En la ciudad amurallada firmaron en su libro de honor Lucien Teisseire (1947), Andre? Rosseel (1951), Jean Stablinski (1962), Yaroslav Popovych (2006) y Magnus Cort Nielsen (2018). Cavendish quería estar en ese club. En realidad, el británico tenía una cita con la historia, con la grandilocuencia de la Grande Boucle. El velocista de la Isla de Man, que ha derribado todos los lugares comunes, se subió de un respingo a la peana del intocable Merckx, el campeón que contó 34 victorias de etapa en el Tour. Cavendish, desenterrado, de regreso del ocaso que le abrazaba, alcanzó al Caníbal, mordido por la ambición de Cavendish. El británico conquistó otra victoria. La cuarta del presente Tour. De festejo en festejo, de abrazo en abrazo, de esprint en esprint, de llanto en llanto, Cavendish se emparejó con Merckx. Corren en paralelo. “Es increíble. No me lo puedo creer”, aseguró Cavendish.

Antes de ese instante para los anales, en la rutina, una caída advirtió al pelotón de que el Tour nunca descansa. Simon Yates se vio en un terraplén y fuera de carrera. Con él cayeron otros. Kluge, el farolillo rojo de la carrera, no lo será más. Se apagó su destello. Tuvo que abandonar. El desequilibrio alteró al gran grupo, que tiende a comportarse como un banco de peces. La mordida de la caída supuró miedo. En ese pandemónium, en medio del ruido y del caos, Pogacar aplicó un torniquete. El líder zurció el desgarro. La agitación dilapidó a Latour y Goldstein, que estaban a la gresca desde tiempo atrás. Cuando la miseria entra por la puerta, el amor salta por la ventana. Convivían en una habitación sin vistas.

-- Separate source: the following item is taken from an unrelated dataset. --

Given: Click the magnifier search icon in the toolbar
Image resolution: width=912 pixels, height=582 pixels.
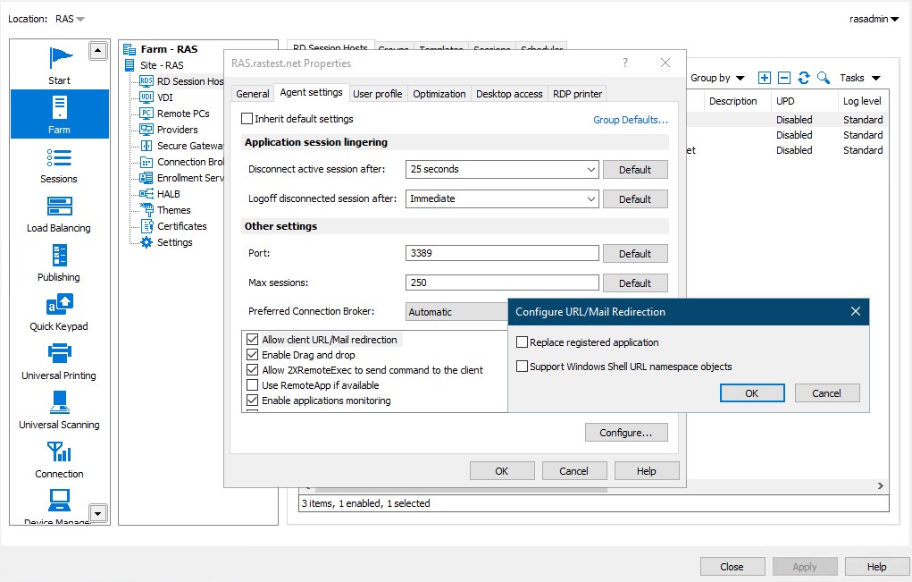Looking at the screenshot, I should click(823, 78).
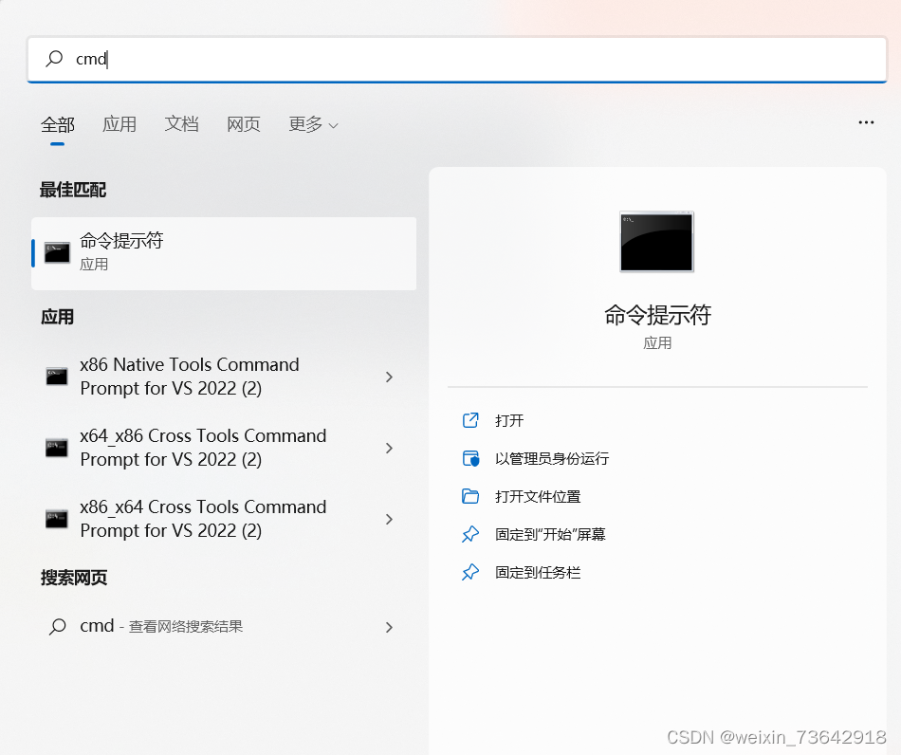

De regreso el sosiego, todos los caídos volvieron al nido, donde los centinelas de Cavendish disponían entre balconadas de vinos futuros que regarán festejos, penas, recuerdos, nostalgia, melancolía, risas, amores y desafectos. Alaphilippe, el hombre de todos los colores, era el guía tras Parcher, que quiso una quimera en la región francesa con más horas de sol. Se secó. Emboscado entre vides antiguas, el francés era un viaje a ninguna parte. En el interludio, Cavendish cambió de bici. Avería. Philipsen, uno de sus principales rivales, fotocopió la pose. Mudó de montura. El pelotón pactó un entente cordial. Los velocistas retornaron al pelotón, patroneado por Alaphilippe, un par de piernas más al servicio de la misión de Cavendish. La manada de lobos aullando. Parcher exprimió su deseo en busca de un indulto que no llegó. La llamada del gobernador solo suena en algunas películas.

Las carreteras secundarias, tan evocadoras y cinematográficas, siempre esconden algún arañazo. Ineos se encrespó. Castroviejo, endiablado, enalteció el potenciómetro. Más vatios. Pello Bilbao se adelantó. Pogacar, atento, avanzó por el margen. A una brazada de los Pirineos, el líder no quería sobresaltos. Los equipos de los favoritos se acorazaron. El Tour siempre furibundo y exaltado. Más cuando el viento sopla de costado. El nerviosismo agarró la pechera de la carrera. Caballos en estampida. Los domó Pogacar, que agitó la bandera amarilla. Su liderazgo.

Carcassonne huele a piedras y a memoria. A batallas. A historia. Hacia ese encuentro con el libro de oro del Tour, Cavendish metió el hombro y la cadera para hacerse un hueco. De cabeza a la gloria. Dispuesto a derribar las murallas y a la lógica de la edad, la polilla y el olvido. Cavendish, enterrado hace apenas unos meses, revivido en el Tour, esprintaba contra una criatura mitológica. Merckx. Suya fue la victoria de los vencidos. “Nunca hay que dejar de creer”, repite, mesiánico, Cavendish. El británico se refugió en la catapulta de Morkov para atravesar los prejuicios y alcanzar a Merckx. El danés es el Cabo Cañaveral de los velocistas. Al británico lo mandó al cielo del Tour, el reino del belga. Cavendish mete el hombro en el récord de Merckx.